Count how many lines of the entries below contain the word "icon", and give only that number.

Entries from a collection:
-- Start --

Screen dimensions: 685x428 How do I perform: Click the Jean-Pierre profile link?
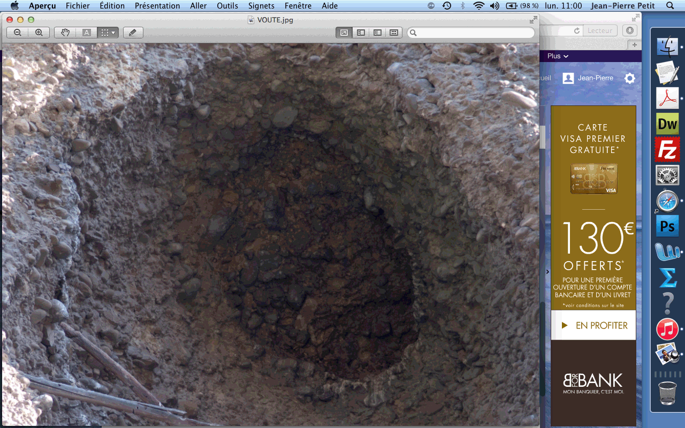click(x=588, y=78)
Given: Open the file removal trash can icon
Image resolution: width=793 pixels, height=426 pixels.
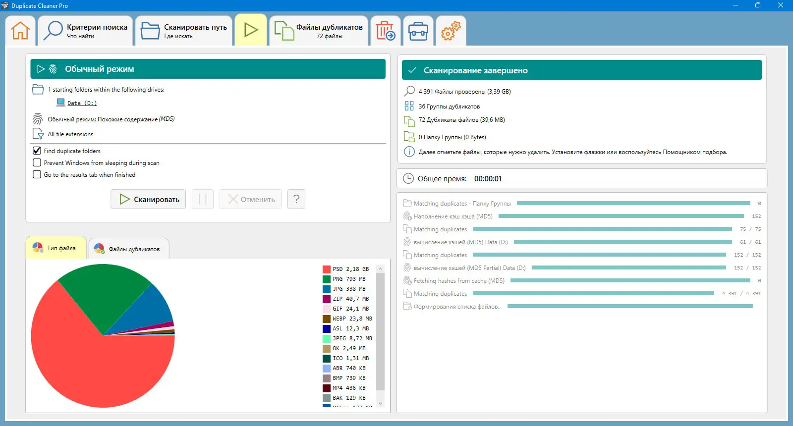Looking at the screenshot, I should tap(385, 31).
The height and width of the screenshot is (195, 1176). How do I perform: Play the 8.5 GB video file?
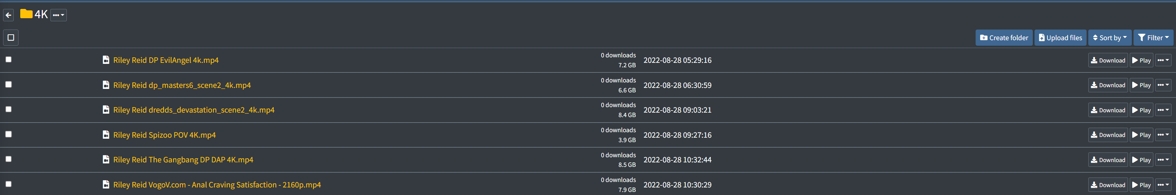click(x=1141, y=160)
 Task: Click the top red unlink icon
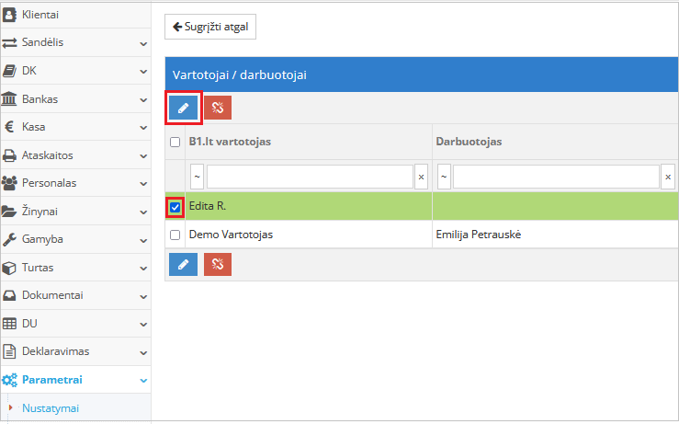pos(218,108)

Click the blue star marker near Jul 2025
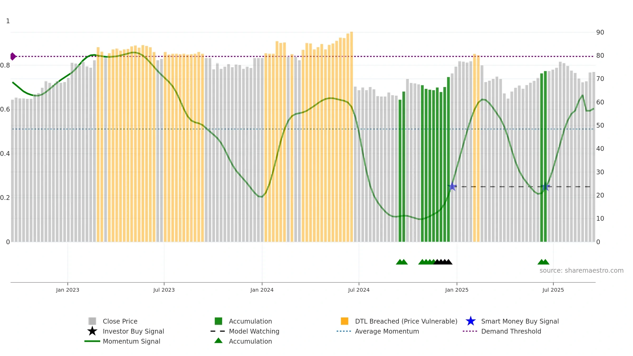coord(545,186)
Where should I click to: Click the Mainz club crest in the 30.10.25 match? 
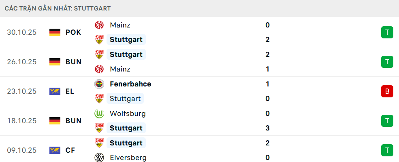(x=99, y=25)
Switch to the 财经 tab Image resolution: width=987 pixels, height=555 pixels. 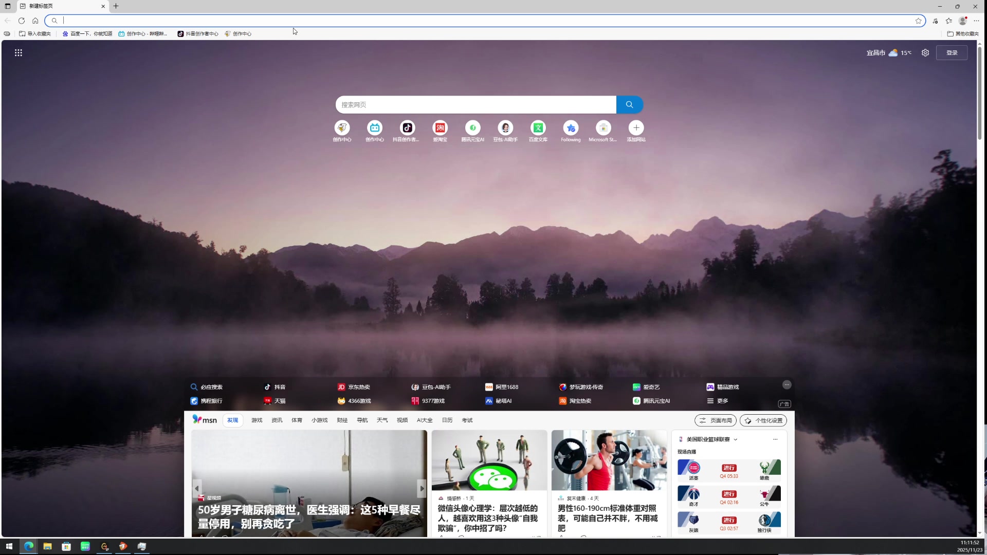341,420
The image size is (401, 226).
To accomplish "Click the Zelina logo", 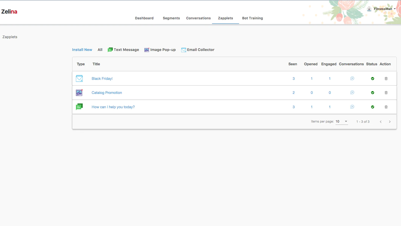I will coord(9,12).
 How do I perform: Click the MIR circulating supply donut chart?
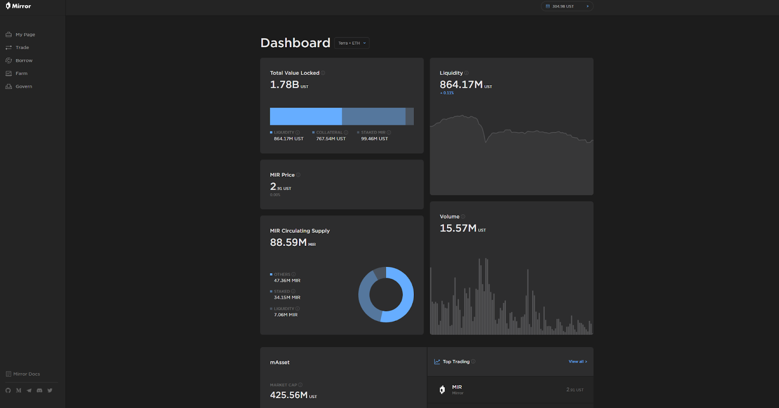[x=386, y=295]
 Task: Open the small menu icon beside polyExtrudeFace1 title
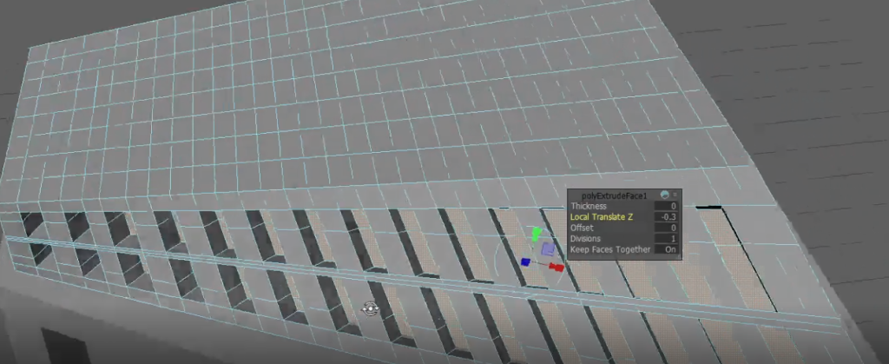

-- End --

#### WRITTEN RESPONSE
3